* To do:
Would you output the entries below only from the line containing "28 (177, 1511)" through the line containing "Visitors Counter (640, 1876)", exactly as they stand and with both ends included?

* Dataset:
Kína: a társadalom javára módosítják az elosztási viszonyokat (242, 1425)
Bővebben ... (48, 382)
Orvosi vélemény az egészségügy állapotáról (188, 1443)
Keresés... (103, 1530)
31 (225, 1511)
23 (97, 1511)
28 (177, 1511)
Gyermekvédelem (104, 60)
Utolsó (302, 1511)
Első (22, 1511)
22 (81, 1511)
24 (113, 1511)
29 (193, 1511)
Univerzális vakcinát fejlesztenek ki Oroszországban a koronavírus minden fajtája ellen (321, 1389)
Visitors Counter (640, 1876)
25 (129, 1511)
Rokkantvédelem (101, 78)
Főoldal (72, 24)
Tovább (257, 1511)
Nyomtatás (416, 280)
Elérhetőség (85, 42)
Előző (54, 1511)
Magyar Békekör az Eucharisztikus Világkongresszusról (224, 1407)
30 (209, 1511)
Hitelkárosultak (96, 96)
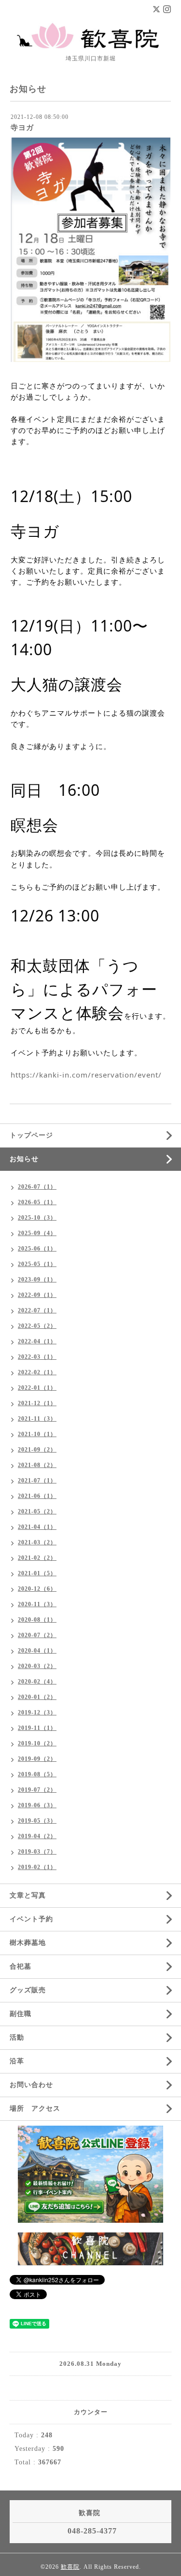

* Reply to the exercise:
28 (177, 1511)
Gyermekvédelem (104, 60)
Utolsó (302, 1511)
Első (22, 1511)
22 (81, 1511)
24 (113, 1511)
29 (193, 1511)
Univerzális vakcinát fejlesztenek ki Oroszországban a koronavírus minden fajtája ellen (321, 1389)
Visitors Counter (640, 1876)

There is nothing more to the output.